What they found is that while the gender earnings gap has decreased outside the healthcare industry, no real progress had been made in medicine. In the first time period (1987-1990), male physicians earned $33,840, or 20%, more than female physicians. In 1996-2000, the gap was $34,620, or 16.3%. And in 2006-2010, male physicians made $56,019, or 25.3%, more per year than their female counterparts.
As Dr.

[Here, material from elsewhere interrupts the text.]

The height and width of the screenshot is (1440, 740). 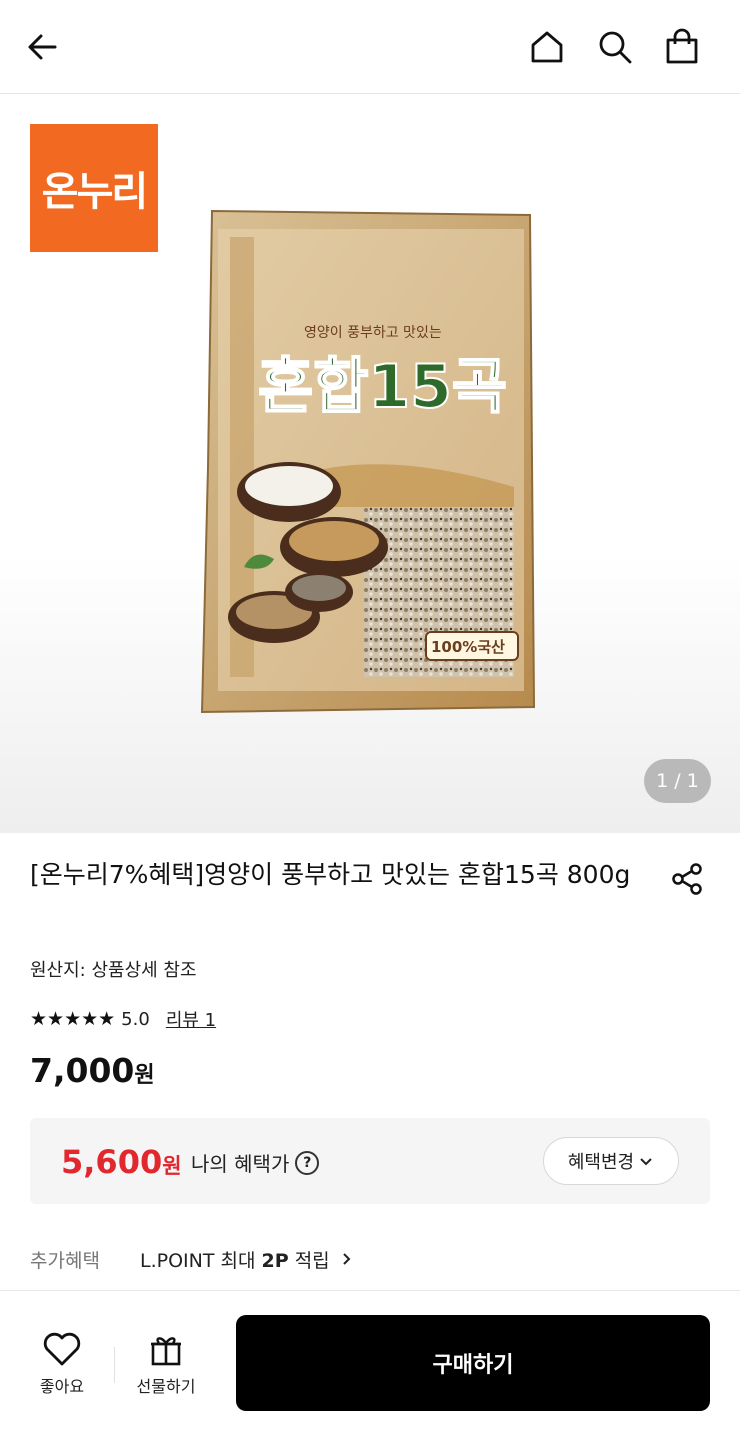 I want to click on search-icon, so click(x=616, y=48).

Molly Cooke of the University of California San Francisco wrote in an invited commentary to the JAMA report, “At $56,019 per year, the difference is consequential; multiplied over a 30- or 40-year professional lifetime, it is huge. Why does this continue to happen?”
Though the report does not provide an explanation, Cooke pointed to several factors that have been used to explain the discrepancy, including the likelihood that a woman will work fewer hours than a man, that a woman will take more time per patient than a male doctor will, and that women choose different and lower-paying specialties. However, the report indicates that recent studies suggest gender differences in earnings still exist even when adjustments are made for these factors.
“While it is important to study gender differences in earnings after accounting for factors such as specialty choice and practice type, it is equally important to understand overall unadjusted gender differences in earnings,” research author Seth Seabury of the University of Southern California Los Angeles wrote. “This is because specialty and practice choices may be due to not only preferences of female physicians but also unequal opportunities.”